Excerpt provided:
Sleep Better Tonight. Markets, boosted by strong earnings, recovered on Thursday, as the S&P 500 ended a six-day losing streak. The Nasdaq Composite saw a particularly strong bounceback, while the FANGs alone added $108 billion in market cap during Thursday’s trading, the group’s second largest one-day market-cap gain on record. In today’s After the Bell, we…
Stocks staged a strong rebound on Thursday, lifted by a string of bullish earnings reports from Microsoft (MSFT), Tesla (TSLA), Ford Motor (F), Visa (V), and Twitter (TWTR). The Dow Jones Industrial Average gained 401.13 points, or 1.6%, to 24,984.55, while the S&P 500 was up 1.9% to 2705.57 and the Nasdaq Composite climbed 3%, to 7318.34.
While investors cheer the end of the slump—at least for now—Friday’s third-quarter GDP numbers should be closely watched to gauge where the economy stands. Current consensus estimates the real GDP growth to be 3.3% for the past quarter, and the annualized price index to come in at 2.1%, down from 3% last quarter.

Short task 1: By how many points did the Dow Jones Industrial Average rise on Thursday, according to the market summary?
Short task 2: Write out the market summary between "Sleep Better Tonight." and "3%, to 7318.34.", inclusive, swapping "Nasdaq Composite" for "Nasdaq index".
The material after this point stands apart from the market summary.

Given data:

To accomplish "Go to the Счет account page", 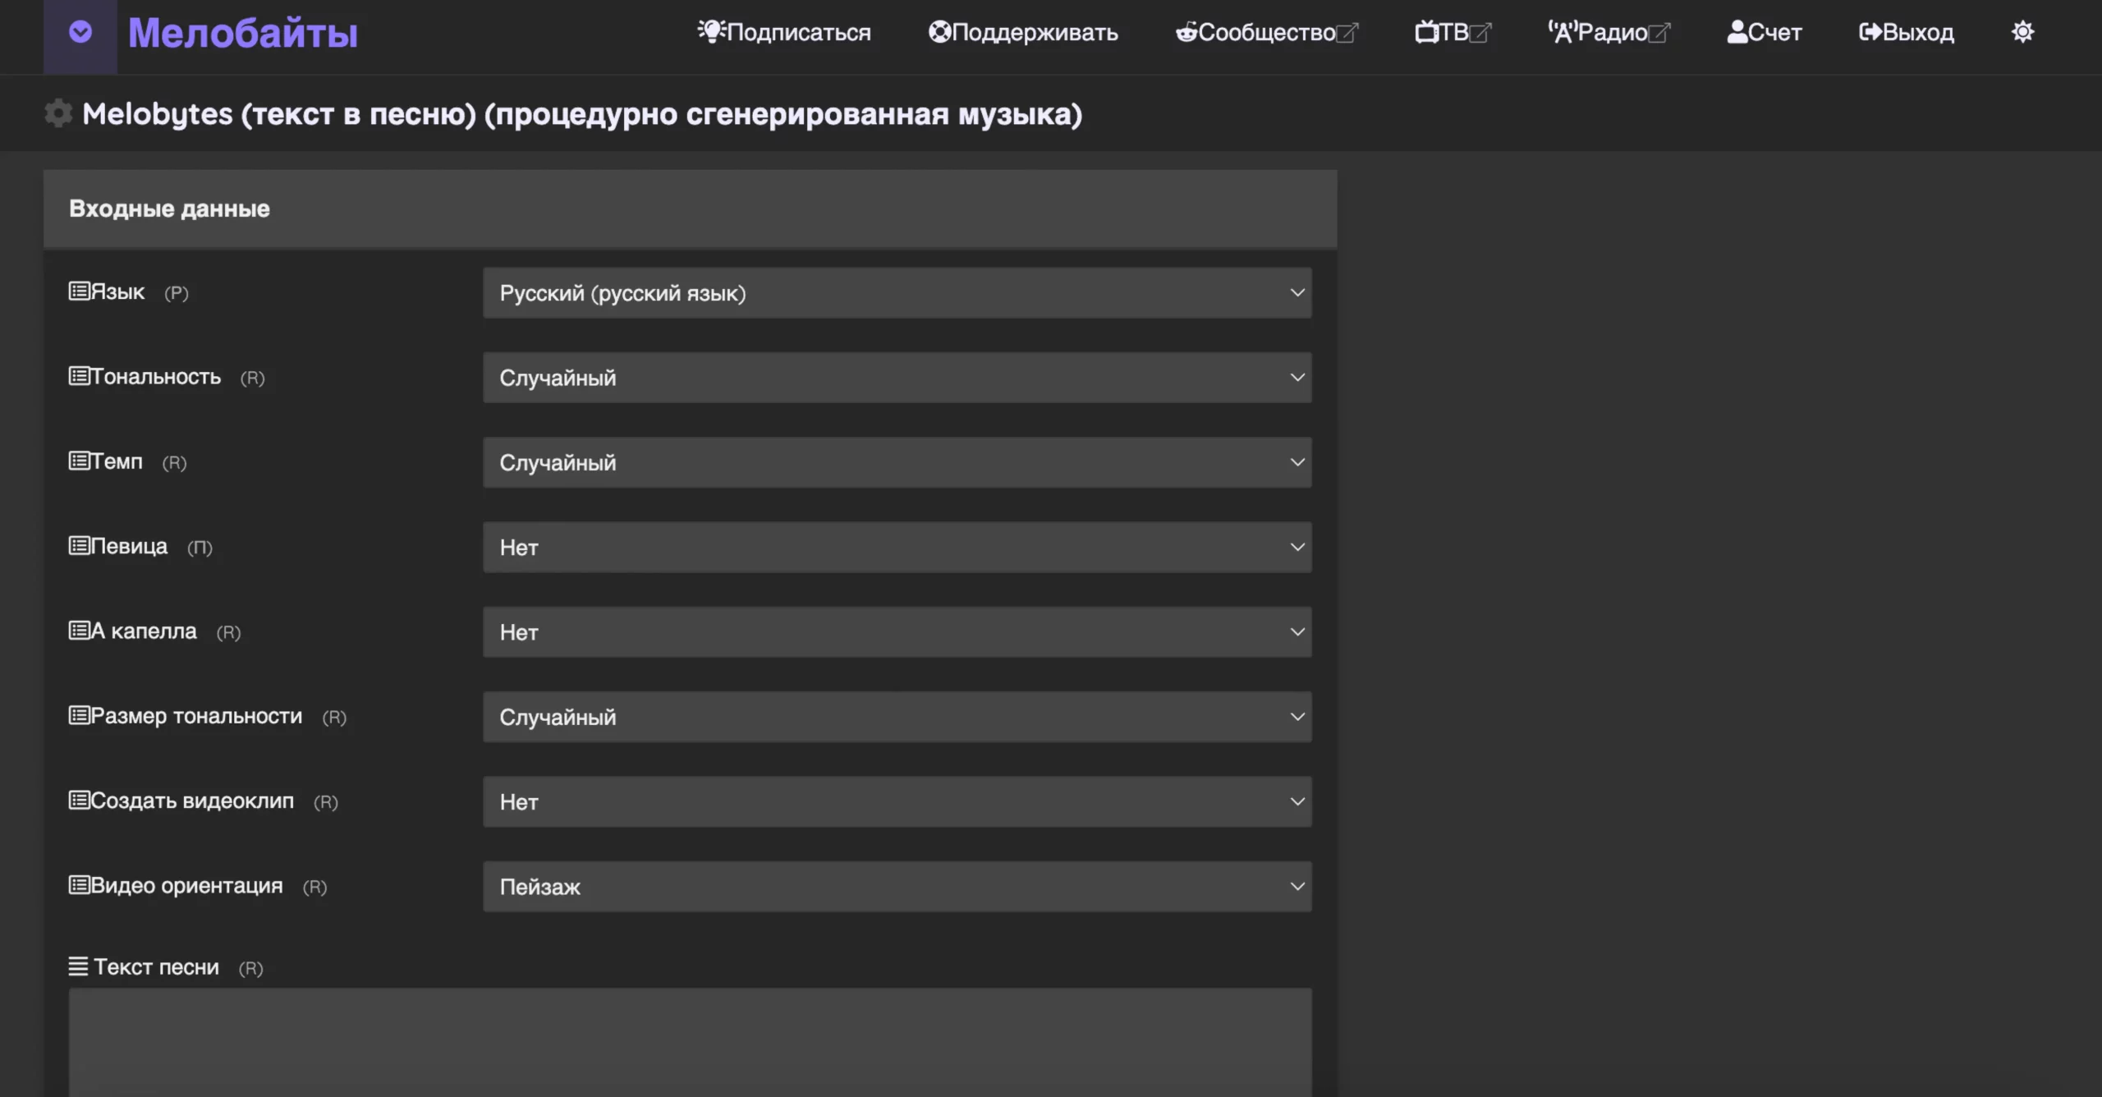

Result 1: It rose 401.13 points.

Result 2:
Sleep Better Tonight. Markets, boosted by strong earnings, recovered on Thursday, as the S&P 500 ended a six-day losing streak. The Nasdaq index saw a particularly strong bounceback, while the FANGs alone added $108 billion in market cap during Thursday’s trading, the group’s second largest one-day market-cap gain on record. In today’s After the Bell, we…
Stocks staged a strong rebound on Thursday, lifted by a string of bullish earnings reports from Microsoft (MSFT), Tesla (TSLA), Ford Motor (F), Visa (V), and Twitter (TWTR). The Dow Jones Industrial Average gained 401.13 points, or 1.6%, to 24,984.55, while the S&P 500 was up 1.9% to 2705.57 and the Nasdaq index climbed 3%, to 7318.34.